Matthews: This Supreme Court Would Have Opposed Desegregation
"Does anyone wonder, like I do, what this Supreme Court, the one personified by Antonin Scalia and Clarence Thomas, would have done in the landmarked decisions in the post-World War II era?" MSNBC's Chris Matthews asked on Monday's broadcast of "Hardball."
"I wonder if this Court would have backed desegregation in the Brown case. I doubt this pack of conservatives, which includes Chief Justice John Roberts, Sam Alito and Anthony Kennedy would have voted to knock down separate but equal in the 1950s," he said.
"Would this Court, voting as it does today, have upheld the 1964 civil rights bill, the statute which declared it illegal to refuse access to someone because of race, at a restaurant, hotel or gas station restroom? Would Scalia, Thomas, Alito and Kennedy have approved such a decision or would they have joined in the dissent? Well, maybe Kennedy would have," Matthews said.

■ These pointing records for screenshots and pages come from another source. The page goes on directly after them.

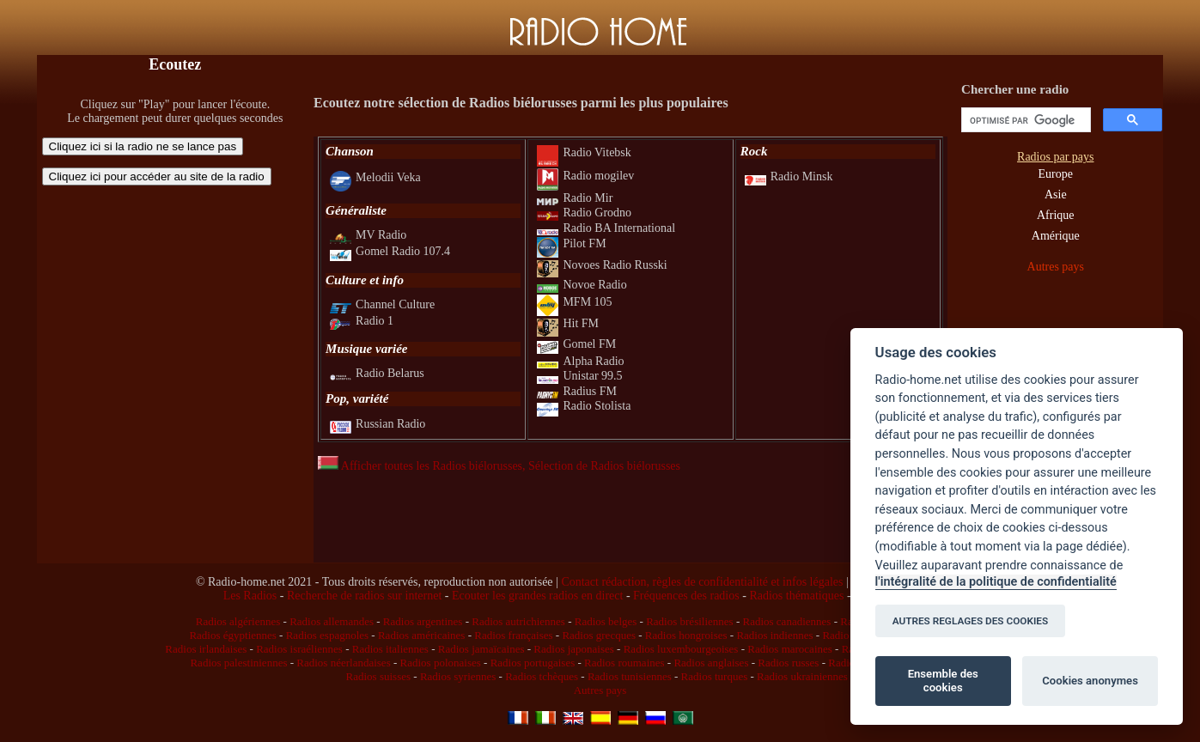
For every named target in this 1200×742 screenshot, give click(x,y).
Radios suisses (378, 676)
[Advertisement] (175, 305)
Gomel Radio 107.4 (390, 251)
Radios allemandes (331, 621)
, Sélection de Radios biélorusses (601, 465)
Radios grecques (599, 635)
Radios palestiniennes (238, 662)
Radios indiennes (774, 635)
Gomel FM (576, 344)
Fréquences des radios (686, 595)
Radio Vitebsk (583, 152)
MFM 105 (574, 301)
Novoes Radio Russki (602, 264)
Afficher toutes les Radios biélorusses (420, 465)
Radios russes (788, 662)
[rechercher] (1024, 120)
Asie (1056, 194)
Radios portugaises (533, 662)
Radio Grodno (584, 212)
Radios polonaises (440, 662)
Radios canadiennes (786, 621)
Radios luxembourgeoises (681, 648)
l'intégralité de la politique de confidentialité (996, 582)
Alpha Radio (580, 361)
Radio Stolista (583, 405)
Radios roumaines (624, 662)
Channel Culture (382, 304)
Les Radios (250, 595)
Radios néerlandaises (343, 662)
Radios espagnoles (327, 635)
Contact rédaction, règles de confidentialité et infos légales (702, 581)
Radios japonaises (573, 648)
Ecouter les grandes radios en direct (537, 595)
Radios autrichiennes (518, 621)
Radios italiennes (390, 648)
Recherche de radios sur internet (364, 595)
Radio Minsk (789, 176)
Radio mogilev (585, 175)
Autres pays (1056, 266)
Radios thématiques (796, 595)
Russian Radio (377, 423)
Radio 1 (361, 320)
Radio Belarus (377, 373)
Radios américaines (421, 635)
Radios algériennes (238, 621)
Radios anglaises (710, 662)
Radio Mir (574, 198)
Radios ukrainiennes (802, 676)
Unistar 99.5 (579, 375)
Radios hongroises (686, 635)
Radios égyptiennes (232, 635)
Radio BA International (606, 228)
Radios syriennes (458, 676)
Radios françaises (513, 635)
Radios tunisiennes (630, 676)
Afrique (1056, 215)
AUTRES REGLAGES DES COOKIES (970, 621)
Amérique (1056, 235)
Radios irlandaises (206, 648)
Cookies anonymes (1090, 680)
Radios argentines (423, 621)
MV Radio (368, 234)
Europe (1056, 173)
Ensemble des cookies (943, 680)
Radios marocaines (789, 648)
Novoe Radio (581, 284)
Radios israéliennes (299, 648)
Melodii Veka (375, 177)
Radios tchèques (541, 676)
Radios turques (714, 676)
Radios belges (606, 621)
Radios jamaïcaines (481, 648)
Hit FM (568, 323)
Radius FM (577, 391)
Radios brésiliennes (689, 621)
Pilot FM (571, 243)
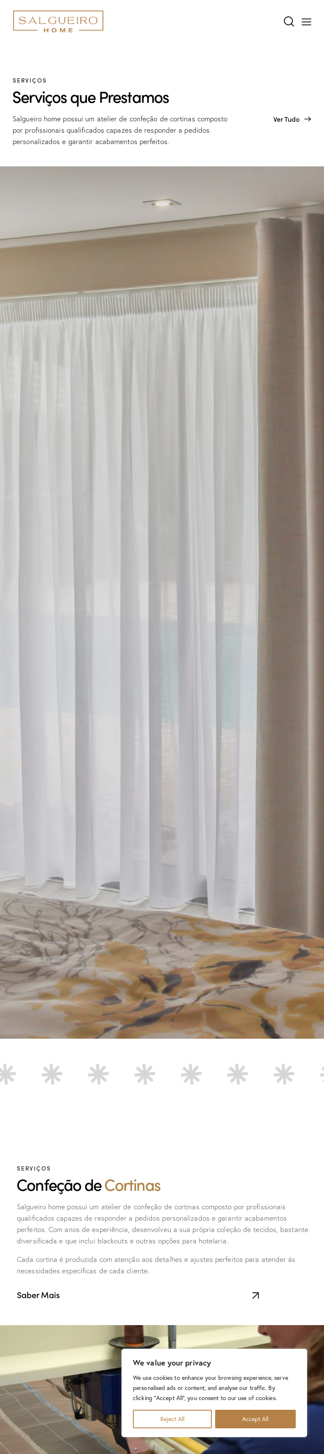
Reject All (172, 1419)
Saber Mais (38, 1294)
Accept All (255, 1419)
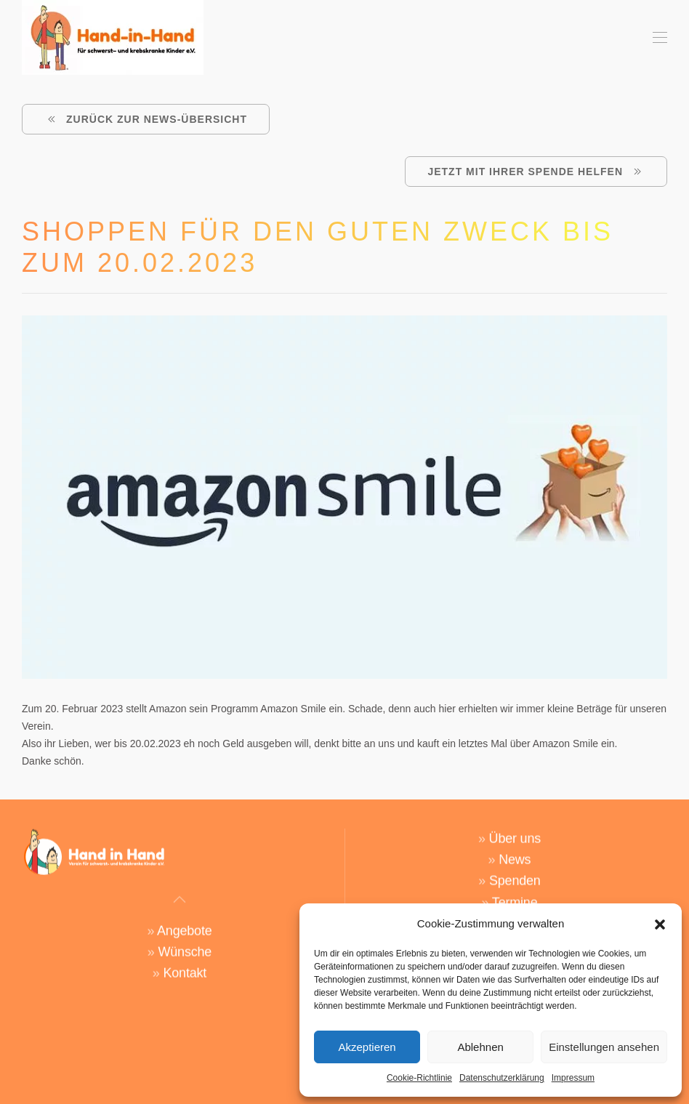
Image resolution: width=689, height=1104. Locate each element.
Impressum (573, 1078)
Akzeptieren (366, 1047)
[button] (660, 923)
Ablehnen (480, 1047)
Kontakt (184, 966)
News (515, 853)
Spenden (515, 874)
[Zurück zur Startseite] (113, 37)
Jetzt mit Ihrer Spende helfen (536, 171)
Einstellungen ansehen (604, 1047)
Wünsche (184, 945)
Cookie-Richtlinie (419, 1078)
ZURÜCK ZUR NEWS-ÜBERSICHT (145, 119)
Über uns (515, 832)
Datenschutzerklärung (501, 1078)
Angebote (184, 924)
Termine (515, 895)
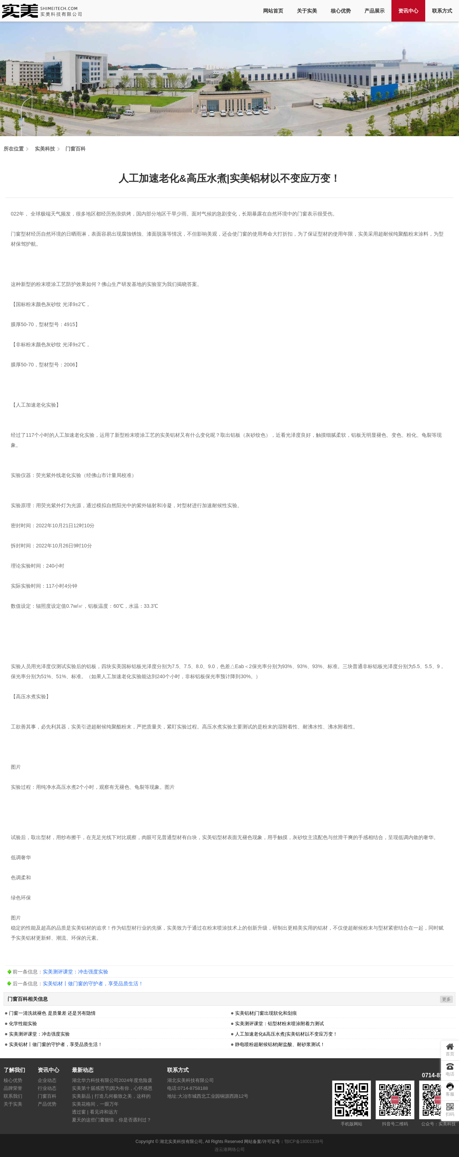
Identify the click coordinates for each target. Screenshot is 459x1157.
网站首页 (273, 11)
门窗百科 (75, 149)
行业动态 (47, 1088)
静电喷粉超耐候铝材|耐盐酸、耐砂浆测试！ (280, 1044)
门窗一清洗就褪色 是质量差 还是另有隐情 (52, 1013)
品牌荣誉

"The fact is we have the most conservative Court since the 1930s and maybe more conservative than that. These Justices, led by Scalia, believe in original intent. They want to judge cases based on how the Founding Fathers would. Well, the Founding Fathers, need I remind us all wrote in slavery into the Constitution. It took a civil war and a 13th amendment to get it out," Matthews concluded.